Request —
Rewrite the collection entries below as a Markdown table with the columns Row and Line. Skip blank lines, put each remaining line in its own row, and number the rows consecutively.

Segment Start: Supplied data

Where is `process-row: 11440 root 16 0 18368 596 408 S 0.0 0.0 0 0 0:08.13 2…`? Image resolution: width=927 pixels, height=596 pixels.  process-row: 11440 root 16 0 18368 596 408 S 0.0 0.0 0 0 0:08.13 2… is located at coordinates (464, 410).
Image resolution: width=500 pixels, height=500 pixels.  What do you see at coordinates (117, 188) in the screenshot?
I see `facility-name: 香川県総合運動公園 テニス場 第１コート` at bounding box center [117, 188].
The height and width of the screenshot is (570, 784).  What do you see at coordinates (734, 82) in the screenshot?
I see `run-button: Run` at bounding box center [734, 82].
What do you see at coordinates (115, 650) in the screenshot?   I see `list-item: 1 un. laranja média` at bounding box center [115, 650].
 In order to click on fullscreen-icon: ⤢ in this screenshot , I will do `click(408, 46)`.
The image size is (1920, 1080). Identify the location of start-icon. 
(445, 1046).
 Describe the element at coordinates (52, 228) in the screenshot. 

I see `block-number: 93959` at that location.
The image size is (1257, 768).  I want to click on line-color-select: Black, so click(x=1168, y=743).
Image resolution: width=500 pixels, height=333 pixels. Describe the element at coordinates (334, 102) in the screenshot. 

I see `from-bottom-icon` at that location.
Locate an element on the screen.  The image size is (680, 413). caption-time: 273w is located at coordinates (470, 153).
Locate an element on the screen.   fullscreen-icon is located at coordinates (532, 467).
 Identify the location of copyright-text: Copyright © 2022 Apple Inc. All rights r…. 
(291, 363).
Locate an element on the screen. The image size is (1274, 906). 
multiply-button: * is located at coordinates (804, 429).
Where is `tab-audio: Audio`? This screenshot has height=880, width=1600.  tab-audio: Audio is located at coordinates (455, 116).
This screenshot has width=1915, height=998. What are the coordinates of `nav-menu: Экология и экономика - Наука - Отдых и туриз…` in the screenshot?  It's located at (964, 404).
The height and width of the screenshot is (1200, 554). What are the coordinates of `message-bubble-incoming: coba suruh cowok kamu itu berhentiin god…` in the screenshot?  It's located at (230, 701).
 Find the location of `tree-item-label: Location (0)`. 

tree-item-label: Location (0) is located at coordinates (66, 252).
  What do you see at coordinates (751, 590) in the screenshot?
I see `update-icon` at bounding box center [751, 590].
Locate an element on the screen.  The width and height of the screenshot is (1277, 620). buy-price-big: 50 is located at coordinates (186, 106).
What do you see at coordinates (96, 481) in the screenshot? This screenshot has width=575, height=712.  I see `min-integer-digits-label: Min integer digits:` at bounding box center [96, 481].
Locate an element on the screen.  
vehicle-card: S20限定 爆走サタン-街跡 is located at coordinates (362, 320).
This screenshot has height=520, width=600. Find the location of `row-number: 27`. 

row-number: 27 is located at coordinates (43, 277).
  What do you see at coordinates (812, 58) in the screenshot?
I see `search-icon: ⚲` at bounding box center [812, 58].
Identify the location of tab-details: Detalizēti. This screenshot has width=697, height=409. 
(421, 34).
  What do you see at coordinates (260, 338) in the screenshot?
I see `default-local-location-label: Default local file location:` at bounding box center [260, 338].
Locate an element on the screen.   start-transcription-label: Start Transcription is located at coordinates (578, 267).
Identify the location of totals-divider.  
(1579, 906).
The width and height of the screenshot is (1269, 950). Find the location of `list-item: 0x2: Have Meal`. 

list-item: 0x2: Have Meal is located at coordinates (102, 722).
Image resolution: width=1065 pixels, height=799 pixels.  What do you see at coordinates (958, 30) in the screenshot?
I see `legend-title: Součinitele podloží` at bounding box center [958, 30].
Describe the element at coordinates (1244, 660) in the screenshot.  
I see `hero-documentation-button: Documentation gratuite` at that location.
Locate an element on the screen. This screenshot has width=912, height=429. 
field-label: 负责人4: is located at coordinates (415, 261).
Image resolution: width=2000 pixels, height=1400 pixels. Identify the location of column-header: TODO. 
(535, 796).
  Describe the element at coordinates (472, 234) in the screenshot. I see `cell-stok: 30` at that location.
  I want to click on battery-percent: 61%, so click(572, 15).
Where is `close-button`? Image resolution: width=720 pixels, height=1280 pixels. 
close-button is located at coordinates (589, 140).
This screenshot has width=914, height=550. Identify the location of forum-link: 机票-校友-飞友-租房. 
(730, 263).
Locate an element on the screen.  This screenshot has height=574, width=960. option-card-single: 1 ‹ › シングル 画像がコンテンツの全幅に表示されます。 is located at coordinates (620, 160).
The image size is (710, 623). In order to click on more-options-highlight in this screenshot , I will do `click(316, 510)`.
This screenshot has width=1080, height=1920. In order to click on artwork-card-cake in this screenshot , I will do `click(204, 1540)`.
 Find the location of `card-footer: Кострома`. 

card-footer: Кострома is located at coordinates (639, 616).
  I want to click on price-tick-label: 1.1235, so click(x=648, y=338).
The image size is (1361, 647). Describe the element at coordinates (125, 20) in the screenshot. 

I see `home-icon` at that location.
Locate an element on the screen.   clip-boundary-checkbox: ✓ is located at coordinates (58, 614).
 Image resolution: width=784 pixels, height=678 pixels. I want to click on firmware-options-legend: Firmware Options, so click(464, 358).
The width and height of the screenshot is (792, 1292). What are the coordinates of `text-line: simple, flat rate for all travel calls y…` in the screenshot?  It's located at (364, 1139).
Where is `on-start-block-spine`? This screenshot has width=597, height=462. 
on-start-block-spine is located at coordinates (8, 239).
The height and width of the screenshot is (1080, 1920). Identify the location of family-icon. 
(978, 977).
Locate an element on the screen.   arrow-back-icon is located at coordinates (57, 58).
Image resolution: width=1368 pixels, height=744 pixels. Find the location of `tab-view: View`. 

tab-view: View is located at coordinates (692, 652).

Segment End: Supplied data

Solution for this exercise —
| Row | Line |
|---|---|
| 1 | Where is `process-row: 11440 root 16 0 18368 596 408 S 0.0 0.0 0 0 0:08.13 2…`? Image resolution: width=927 pixels, height=596 pixels.  process-row: 11440 root 16 0 18368 596 408 S 0.0 0.0 0 0 0:08.13 2… is located at coordinates (464, 410). |
| 2 | Image resolution: width=500 pixels, height=500 pixels.  What do you see at coordinates (117, 188) in the screenshot? |
| 3 | I see `facility-name: 香川県総合運動公園 テニス場 第１コート` at bounding box center [117, 188]. |
| 4 | The height and width of the screenshot is (570, 784).  What do you see at coordinates (734, 82) in the screenshot? |
| 5 | I see `run-button: Run` at bounding box center [734, 82]. |
| 6 | What do you see at coordinates (115, 650) in the screenshot?   I see `list-item: 1 un. laranja média` at bounding box center [115, 650]. |
| 7 |  In order to click on fullscreen-icon: ⤢ in this screenshot , I will do `click(408, 46)`. |
| 8 | The image size is (1920, 1080). Identify the location of start-icon.  |
| 9 | (445, 1046). |
| 10 |  Describe the element at coordinates (52, 228) in the screenshot.  |
| 11 | I see `block-number: 93959` at that location. |
| 12 | The image size is (1257, 768).  I want to click on line-color-select: Black, so click(x=1168, y=743). |
| 13 | Image resolution: width=500 pixels, height=333 pixels. Describe the element at coordinates (334, 102) in the screenshot.  |
| 14 | I see `from-bottom-icon` at that location. |
| 15 | Locate an element on the screen.  The image size is (680, 413). caption-time: 273w is located at coordinates (470, 153). |
| 16 | Locate an element on the screen.   fullscreen-icon is located at coordinates (532, 467). |
| 17 |  Identify the location of copyright-text: Copyright © 2022 Apple Inc. All rights r….  |
| 18 | (291, 363). |
| 19 | Locate an element on the screen. The image size is (1274, 906).  |
| 20 | multiply-button: * is located at coordinates (804, 429). |
| 21 | Where is `tab-audio: Audio`? This screenshot has height=880, width=1600.  tab-audio: Audio is located at coordinates (455, 116). |
| 22 | This screenshot has width=1915, height=998. What are the coordinates of `nav-menu: Экология и экономика - Наука - Отдых и туриз…` in the screenshot?  It's located at (964, 404). |
| 23 | The height and width of the screenshot is (1200, 554). What are the coordinates of `message-bubble-incoming: coba suruh cowok kamu itu berhentiin god…` in the screenshot?  It's located at (230, 701). |
| 24 |  Find the location of `tree-item-label: Location (0)`.  |
| 25 | tree-item-label: Location (0) is located at coordinates (66, 252). |
| 26 |   What do you see at coordinates (751, 590) in the screenshot? |
| 27 | I see `update-icon` at bounding box center [751, 590]. |
| 28 | Locate an element on the screen.  The width and height of the screenshot is (1277, 620). buy-price-big: 50 is located at coordinates (186, 106). |
| 29 | What do you see at coordinates (96, 481) in the screenshot? This screenshot has width=575, height=712.  I see `min-integer-digits-label: Min integer digits:` at bounding box center [96, 481]. |
| 30 | Locate an element on the screen.   |
| 31 | vehicle-card: S20限定 爆走サタン-街跡 is located at coordinates (362, 320). |
| 32 | This screenshot has height=520, width=600. Find the location of `row-number: 27`.  |
| 33 | row-number: 27 is located at coordinates (43, 277). |
| 34 |   What do you see at coordinates (812, 58) in the screenshot? |
| 35 | I see `search-icon: ⚲` at bounding box center [812, 58]. |
| 36 | Identify the location of tab-details: Detalizēti. This screenshot has width=697, height=409.  |
| 37 | (421, 34). |
| 38 |   What do you see at coordinates (260, 338) in the screenshot? |
| 39 | I see `default-local-location-label: Default local file location:` at bounding box center [260, 338]. |
| 40 | Locate an element on the screen.   start-transcription-label: Start Transcription is located at coordinates (578, 267). |
| 41 | Identify the location of totals-divider.   |
| 42 | (1579, 906). |
| 43 | The width and height of the screenshot is (1269, 950). Find the location of `list-item: 0x2: Have Meal`.  |
| 44 | list-item: 0x2: Have Meal is located at coordinates (102, 722). |
| 45 | Image resolution: width=1065 pixels, height=799 pixels.  What do you see at coordinates (958, 30) in the screenshot? |
| 46 | I see `legend-title: Součinitele podloží` at bounding box center [958, 30]. |
| 47 | Describe the element at coordinates (1244, 660) in the screenshot.   |
| 48 | I see `hero-documentation-button: Documentation gratuite` at that location. |
| 49 | Locate an element on the screen. This screenshot has width=912, height=429.  |
| 50 | field-label: 负责人4: is located at coordinates (415, 261). |
| 51 | Image resolution: width=2000 pixels, height=1400 pixels. Identify the location of column-header: TODO.  |
| 52 | (535, 796). |
| 53 |   Describe the element at coordinates (472, 234) in the screenshot. I see `cell-stok: 30` at that location. |
| 54 |   I want to click on battery-percent: 61%, so click(572, 15). |
| 55 | Where is `close-button`? Image resolution: width=720 pixels, height=1280 pixels.  |
| 56 | close-button is located at coordinates (589, 140). |
| 57 | This screenshot has width=914, height=550. Identify the location of forum-link: 机票-校友-飞友-租房.  |
| 58 | (730, 263). |
| 59 | Locate an element on the screen.  This screenshot has height=574, width=960. option-card-single: 1 ‹ › シングル 画像がコンテンツの全幅に表示されます。 is located at coordinates (620, 160). |
| 60 | The image size is (710, 623). In order to click on more-options-highlight in this screenshot , I will do `click(316, 510)`. |
| 61 | This screenshot has width=1080, height=1920. In order to click on artwork-card-cake in this screenshot , I will do `click(204, 1540)`. |
| 62 |  Find the location of `card-footer: Кострома`.  |
| 63 | card-footer: Кострома is located at coordinates (639, 616). |
| 64 |   I want to click on price-tick-label: 1.1235, so click(x=648, y=338). |
| 65 | The image size is (1361, 647). Describe the element at coordinates (125, 20) in the screenshot.  |
| 66 | I see `home-icon` at that location. |
| 67 | Locate an element on the screen.   clip-boundary-checkbox: ✓ is located at coordinates (58, 614). |
| 68 |  Image resolution: width=784 pixels, height=678 pixels. I want to click on firmware-options-legend: Firmware Options, so click(464, 358). |
| 69 | The width and height of the screenshot is (792, 1292). What are the coordinates of `text-line: simple, flat rate for all travel calls y…` in the screenshot?  It's located at (364, 1139). |
| 70 | Where is `on-start-block-spine`? This screenshot has width=597, height=462.  |
| 71 | on-start-block-spine is located at coordinates (8, 239). |
| 72 | The height and width of the screenshot is (1080, 1920). Identify the location of family-icon.  |
| 73 | (978, 977). |
| 74 | Locate an element on the screen.   arrow-back-icon is located at coordinates (57, 58). |
| 75 | Image resolution: width=1368 pixels, height=744 pixels. Find the location of `tab-view: View`.  |
| 76 | tab-view: View is located at coordinates (692, 652). |